Just as in 1848 the extensive land campaigns of the Napoleonic Wars and the other conflicts of the pre-Victorian era were recognised by the issue of the Military General Service Medal, those serving in the Navy at the time were recognised with the Naval General Service Medal. As with the Army equivalent and the East India Company's related award, many of the battles for which the medal was awarded had been fought so long ago that few if any claimants survived.
In addition, bars were awarded for many actions whose significance and size were, despite the heroism displayed by those involved, relatively minor. The result was that many of the bars were issued in tiny numbers, with some combinations all but unique, and the medals command a very high price among collectors because of this rarity and individuality. This in turn, along with the manufacture in most cases of more bars than were eventually issued, has led to the `improvement' of many common awards where recipients' names are shared with those present at `rarer' battles. The medal also shares with the Military General Service and Army of India Medals the oddity that Queen Victoria, whose portrait they bear, was not the ruler under whom the battles for which it was awarded were fought.

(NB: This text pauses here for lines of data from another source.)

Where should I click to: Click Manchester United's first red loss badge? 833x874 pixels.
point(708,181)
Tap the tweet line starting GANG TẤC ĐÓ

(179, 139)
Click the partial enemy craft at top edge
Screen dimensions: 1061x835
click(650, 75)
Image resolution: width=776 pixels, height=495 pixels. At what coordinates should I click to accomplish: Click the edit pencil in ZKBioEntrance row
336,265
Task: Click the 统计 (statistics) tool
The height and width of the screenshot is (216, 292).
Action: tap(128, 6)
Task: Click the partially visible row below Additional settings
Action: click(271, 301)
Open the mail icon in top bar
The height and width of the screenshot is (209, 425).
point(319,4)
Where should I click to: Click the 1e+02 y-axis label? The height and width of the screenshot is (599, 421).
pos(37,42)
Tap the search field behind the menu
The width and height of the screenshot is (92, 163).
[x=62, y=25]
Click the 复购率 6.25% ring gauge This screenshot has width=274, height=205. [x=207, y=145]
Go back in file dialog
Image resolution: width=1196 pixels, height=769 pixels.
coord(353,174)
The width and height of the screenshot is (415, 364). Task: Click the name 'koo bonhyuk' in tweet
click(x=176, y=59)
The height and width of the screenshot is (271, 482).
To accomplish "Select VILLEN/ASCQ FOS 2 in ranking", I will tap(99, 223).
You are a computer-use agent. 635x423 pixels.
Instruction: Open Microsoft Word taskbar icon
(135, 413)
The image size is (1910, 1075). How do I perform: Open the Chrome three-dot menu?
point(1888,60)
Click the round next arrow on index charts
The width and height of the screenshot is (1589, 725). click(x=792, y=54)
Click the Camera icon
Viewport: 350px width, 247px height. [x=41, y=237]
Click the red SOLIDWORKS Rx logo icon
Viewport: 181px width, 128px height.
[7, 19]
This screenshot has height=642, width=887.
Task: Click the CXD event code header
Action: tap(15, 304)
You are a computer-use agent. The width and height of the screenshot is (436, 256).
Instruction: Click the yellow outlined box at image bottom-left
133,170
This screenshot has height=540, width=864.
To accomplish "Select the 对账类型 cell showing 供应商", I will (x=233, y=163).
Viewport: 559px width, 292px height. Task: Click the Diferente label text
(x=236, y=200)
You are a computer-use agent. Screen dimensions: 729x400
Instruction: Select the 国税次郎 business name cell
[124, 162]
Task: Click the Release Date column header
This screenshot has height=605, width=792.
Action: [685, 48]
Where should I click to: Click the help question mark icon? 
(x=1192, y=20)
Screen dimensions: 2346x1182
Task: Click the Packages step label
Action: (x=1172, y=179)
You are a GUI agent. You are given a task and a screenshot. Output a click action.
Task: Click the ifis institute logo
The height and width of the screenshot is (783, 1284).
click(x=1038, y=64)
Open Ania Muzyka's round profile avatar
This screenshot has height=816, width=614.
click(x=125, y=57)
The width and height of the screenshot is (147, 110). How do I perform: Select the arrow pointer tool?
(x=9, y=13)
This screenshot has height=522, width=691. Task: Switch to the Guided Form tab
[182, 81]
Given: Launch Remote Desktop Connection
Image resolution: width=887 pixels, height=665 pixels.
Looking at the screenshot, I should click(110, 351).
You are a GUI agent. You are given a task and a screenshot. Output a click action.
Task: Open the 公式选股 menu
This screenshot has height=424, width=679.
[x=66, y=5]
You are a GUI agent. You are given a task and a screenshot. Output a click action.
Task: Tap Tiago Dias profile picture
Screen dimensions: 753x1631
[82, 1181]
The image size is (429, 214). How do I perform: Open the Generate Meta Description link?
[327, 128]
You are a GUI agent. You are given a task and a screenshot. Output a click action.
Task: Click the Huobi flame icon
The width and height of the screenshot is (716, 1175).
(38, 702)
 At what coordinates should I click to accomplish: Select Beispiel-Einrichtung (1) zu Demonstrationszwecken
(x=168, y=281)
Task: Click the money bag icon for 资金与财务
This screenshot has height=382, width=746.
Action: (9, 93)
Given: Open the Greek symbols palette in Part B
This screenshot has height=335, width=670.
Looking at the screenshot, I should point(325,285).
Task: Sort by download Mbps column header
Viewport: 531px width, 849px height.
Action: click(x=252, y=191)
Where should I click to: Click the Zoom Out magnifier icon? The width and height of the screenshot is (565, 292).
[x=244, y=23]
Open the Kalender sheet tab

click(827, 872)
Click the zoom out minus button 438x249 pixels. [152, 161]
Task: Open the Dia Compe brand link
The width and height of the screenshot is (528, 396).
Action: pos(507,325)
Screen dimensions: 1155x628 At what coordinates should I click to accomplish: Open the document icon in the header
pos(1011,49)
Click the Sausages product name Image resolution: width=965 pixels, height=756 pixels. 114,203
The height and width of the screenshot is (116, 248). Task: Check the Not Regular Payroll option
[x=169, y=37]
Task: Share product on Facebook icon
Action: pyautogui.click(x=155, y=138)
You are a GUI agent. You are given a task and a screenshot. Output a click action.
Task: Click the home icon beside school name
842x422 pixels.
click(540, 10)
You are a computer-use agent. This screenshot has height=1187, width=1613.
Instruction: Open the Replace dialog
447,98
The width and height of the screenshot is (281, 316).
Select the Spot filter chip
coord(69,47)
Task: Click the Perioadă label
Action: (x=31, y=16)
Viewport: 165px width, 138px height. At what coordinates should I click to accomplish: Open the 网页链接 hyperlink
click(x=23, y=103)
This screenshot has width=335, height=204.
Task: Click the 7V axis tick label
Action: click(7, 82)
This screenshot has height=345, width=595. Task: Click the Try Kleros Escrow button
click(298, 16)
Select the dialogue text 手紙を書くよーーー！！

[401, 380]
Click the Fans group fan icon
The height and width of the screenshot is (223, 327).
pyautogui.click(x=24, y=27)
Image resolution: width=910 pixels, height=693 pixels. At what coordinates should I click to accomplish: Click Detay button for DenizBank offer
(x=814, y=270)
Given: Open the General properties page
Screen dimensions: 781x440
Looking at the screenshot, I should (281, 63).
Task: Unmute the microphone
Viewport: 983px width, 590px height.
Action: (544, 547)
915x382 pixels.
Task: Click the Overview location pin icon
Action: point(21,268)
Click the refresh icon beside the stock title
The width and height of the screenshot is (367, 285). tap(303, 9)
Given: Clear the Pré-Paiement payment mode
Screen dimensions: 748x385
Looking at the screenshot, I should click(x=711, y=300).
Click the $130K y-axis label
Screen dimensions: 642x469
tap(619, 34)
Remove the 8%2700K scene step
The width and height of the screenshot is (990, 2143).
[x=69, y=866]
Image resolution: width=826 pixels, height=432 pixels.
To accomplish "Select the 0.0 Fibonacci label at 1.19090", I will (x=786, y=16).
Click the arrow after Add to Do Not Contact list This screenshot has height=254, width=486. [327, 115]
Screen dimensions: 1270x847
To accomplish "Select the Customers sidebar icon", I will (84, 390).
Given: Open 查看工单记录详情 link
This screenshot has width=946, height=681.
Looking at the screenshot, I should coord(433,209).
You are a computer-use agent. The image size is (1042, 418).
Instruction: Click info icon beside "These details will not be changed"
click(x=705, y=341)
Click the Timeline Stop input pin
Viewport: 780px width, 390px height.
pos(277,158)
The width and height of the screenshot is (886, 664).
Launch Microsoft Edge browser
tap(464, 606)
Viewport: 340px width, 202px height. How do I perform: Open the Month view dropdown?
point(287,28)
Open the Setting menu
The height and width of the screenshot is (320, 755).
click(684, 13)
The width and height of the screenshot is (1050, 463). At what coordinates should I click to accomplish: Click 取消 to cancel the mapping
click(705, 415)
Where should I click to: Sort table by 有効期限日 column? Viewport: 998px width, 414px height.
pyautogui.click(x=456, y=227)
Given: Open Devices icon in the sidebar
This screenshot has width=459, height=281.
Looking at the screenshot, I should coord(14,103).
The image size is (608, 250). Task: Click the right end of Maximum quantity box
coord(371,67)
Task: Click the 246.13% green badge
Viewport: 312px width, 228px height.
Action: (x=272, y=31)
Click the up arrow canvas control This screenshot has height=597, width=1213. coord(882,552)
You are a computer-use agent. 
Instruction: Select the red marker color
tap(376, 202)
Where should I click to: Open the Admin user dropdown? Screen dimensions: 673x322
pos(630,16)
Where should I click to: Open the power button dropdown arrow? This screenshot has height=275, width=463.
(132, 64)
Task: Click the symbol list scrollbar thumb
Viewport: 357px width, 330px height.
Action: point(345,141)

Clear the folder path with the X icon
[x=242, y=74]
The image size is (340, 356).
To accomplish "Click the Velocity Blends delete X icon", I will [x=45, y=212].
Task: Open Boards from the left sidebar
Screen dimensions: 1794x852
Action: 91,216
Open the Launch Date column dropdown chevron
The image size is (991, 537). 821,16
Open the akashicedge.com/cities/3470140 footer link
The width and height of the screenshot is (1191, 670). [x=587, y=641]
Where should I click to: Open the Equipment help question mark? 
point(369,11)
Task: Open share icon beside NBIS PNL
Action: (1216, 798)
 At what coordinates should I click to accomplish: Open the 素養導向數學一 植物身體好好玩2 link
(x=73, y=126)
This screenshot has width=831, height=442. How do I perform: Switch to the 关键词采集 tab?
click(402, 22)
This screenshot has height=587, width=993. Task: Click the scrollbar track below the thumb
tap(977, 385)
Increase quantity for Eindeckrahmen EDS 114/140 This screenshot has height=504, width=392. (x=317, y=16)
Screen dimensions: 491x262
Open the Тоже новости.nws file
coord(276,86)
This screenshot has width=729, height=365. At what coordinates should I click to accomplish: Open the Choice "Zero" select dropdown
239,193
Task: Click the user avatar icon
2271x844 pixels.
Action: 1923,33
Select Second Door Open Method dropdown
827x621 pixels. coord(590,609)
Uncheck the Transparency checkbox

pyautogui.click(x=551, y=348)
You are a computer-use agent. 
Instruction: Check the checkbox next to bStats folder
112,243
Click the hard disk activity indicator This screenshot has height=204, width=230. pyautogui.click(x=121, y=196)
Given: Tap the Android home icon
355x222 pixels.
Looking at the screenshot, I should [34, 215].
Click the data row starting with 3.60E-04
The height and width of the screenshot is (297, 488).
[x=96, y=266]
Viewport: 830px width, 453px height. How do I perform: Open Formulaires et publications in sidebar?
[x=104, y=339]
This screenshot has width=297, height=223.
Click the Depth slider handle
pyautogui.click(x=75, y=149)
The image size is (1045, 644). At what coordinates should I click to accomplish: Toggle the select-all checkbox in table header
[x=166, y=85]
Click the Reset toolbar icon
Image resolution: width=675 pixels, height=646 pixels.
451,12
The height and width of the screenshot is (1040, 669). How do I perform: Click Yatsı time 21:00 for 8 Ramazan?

In the immediate aftermath of the Battle of Trafalgar the French and Spanish ships that were not captured in the action escaped in small groups; some returned to Cadiz under the command of the mortally wounded Spanish Amiral Gravina, but a division of four French battleships under Arrière-Admiral Pierre le Pelley put out into the Atlantic instead. Two weeks later, on 4 November 1805, they were caught off Cadiz, in Ortegal Bay, by a British squadron of four ships of the line and four frigates under Rear-Admiral Sir Richard Strachan. In the resulting Battle of Cape Ortegal all four French ships were captured.
This medal was awarded to Lieutenant John Reynolds of the 48-gun frigate HMS Santa Margarita; his service aboard her has been verified. Lester Watson purchased the medal at some point before 1928.